Wednesday, October 2, 2013

Pumpkin Oatmeal Cream Pies

-3/4 C Pumpkin Puree
-2 eggs
-1 tsp vanilla
-2 tsp cinnamon
-2 shakes ginger
-1 shake nutmeg (no I am probably never going to accurately measure either of those spices)
-dash of salt
-3/4 C packed brown sugar
-1/2 C granulated sugar
-1 tsp baking soda
-1.5 C quick cooking oats
-1 3/4 C AP Flour

-4 oz cream cheese
-2.5-3 C powdered sugar (adjusted for desired thickness)
-1/4 C REAL maple syrup (not that pancake crap)

Yes, for the record, I basically do have a vendetta against fake syrup.  I happen to use dark amber maple syrup this time as it was what I had open.  1/4 C was decided when that was all my bottle had left.  Oh the science of baking at work!

I mixed everything, in one bowl, basically all at the same time like I always do.  I started with the pumpkin puree, eggs, vanilla, spices, and salt and mixed them up all nice.  Then I added the sugars, baking soda, flour, and oats and mixed until incorporated.

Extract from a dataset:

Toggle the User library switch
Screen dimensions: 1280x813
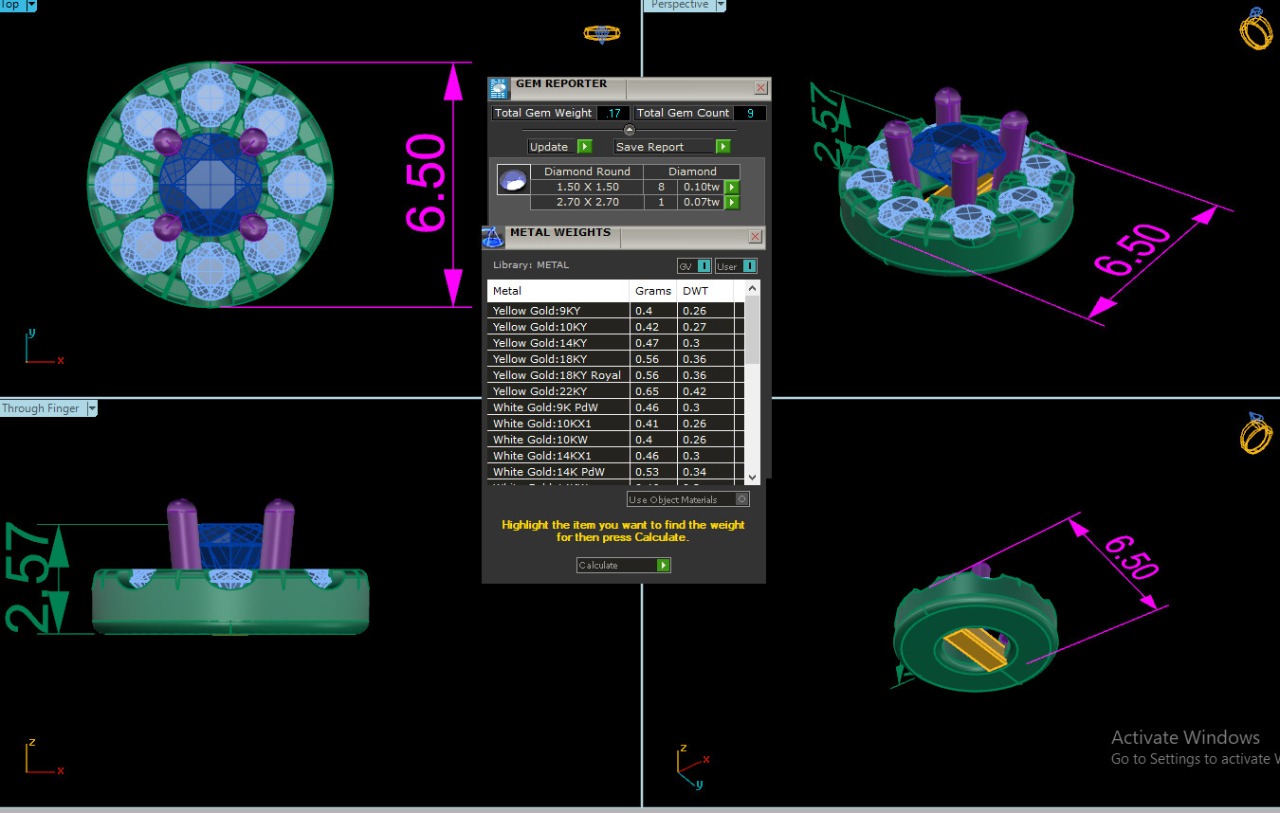(x=749, y=266)
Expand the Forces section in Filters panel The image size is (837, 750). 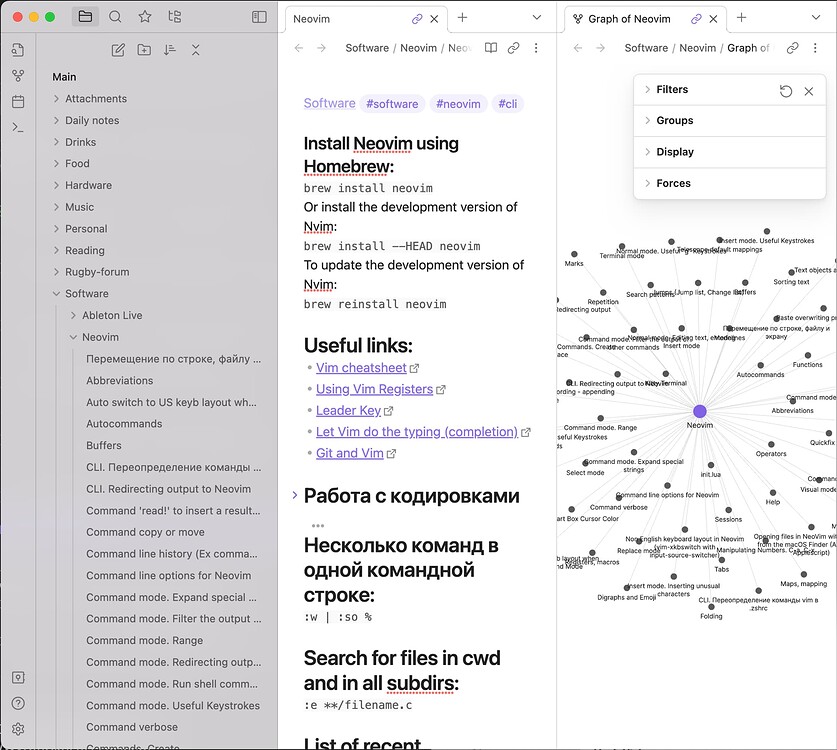(x=675, y=183)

Now, this made a bit of a stiff batter which I think is fantastic but what you need to keep in mind is that it does not spread out.  So, if you want thinner cookies, you need to spread it thinner to begin with.  You could also add a little more pumpkin if you wanted it to be a little more loose.  I used jumbo eggs, if you use eggs that are substantially smaller you may want to add more pumpkin as well.

Anyways drop dollops onto WELL GREASED cookie sheets, if yours have a tendency to be jerks I would consider baking these on parchment paper.  They are not nearly as bad as banana based things (oh my, that needs to be my next thing...banana cream pies, this recipe, sub banana for pumpkin and alter spices as needed) but they have the capability to stick.  I noticed that when I was getting them off the sheets.

Alright so dollops, drop them, then spread them out a bit if you want them to be thinner cookies.

I quite frankly like these hearty sandwiches. 

Bake them at 350F for 7-10 minutes, shorter for dark nonstick, longer for lighter pans, shorter side for my gas oven that I know burns hotter than the electric oven at home.  You want the edges to just be getting brown.

Remove from the oven and cool on a wire rack.

I don't know if I only ever had one rack here or if I have managed to lose mine somewhere in one of my cabinets.  Sadly, either are equally likely.  I have a horrible time keeping tabs on things and an equally terrible time of losing things in the most random of places.

I needed two, however because this recipe made about 40ish cookies of about 1.5 inches in diameter.  Some of course were smaller, some larger, but what can I say I don't have a fancy small cookie scoop here.

For the icing, you have a couple of options.  You can whip it up in your kitchenaid like it should be, all professional, whipped for 5-7 minutes to get all that nice air in...or you can whip it by hand in a bowl with a fork because you are not in the mood to wash your bowl...which is clearly what I did.

I always like to err on the high side of powdered sugar, but you may prefer less stiff icings in which case just add sugar til you get it where you want.  To each their own level of sugar!

I had to freeze a lot of these because A) this recipe made way the heck more than I planned on and B) I am here by my onesies.  I am storing mine in the fridge because my apartment is always on the warm side and the filling is cream cheese based.  Most of the ones in the fridge will go home with me Friday for sharing.  Some of the freezer ones will wait until my friends come visit me.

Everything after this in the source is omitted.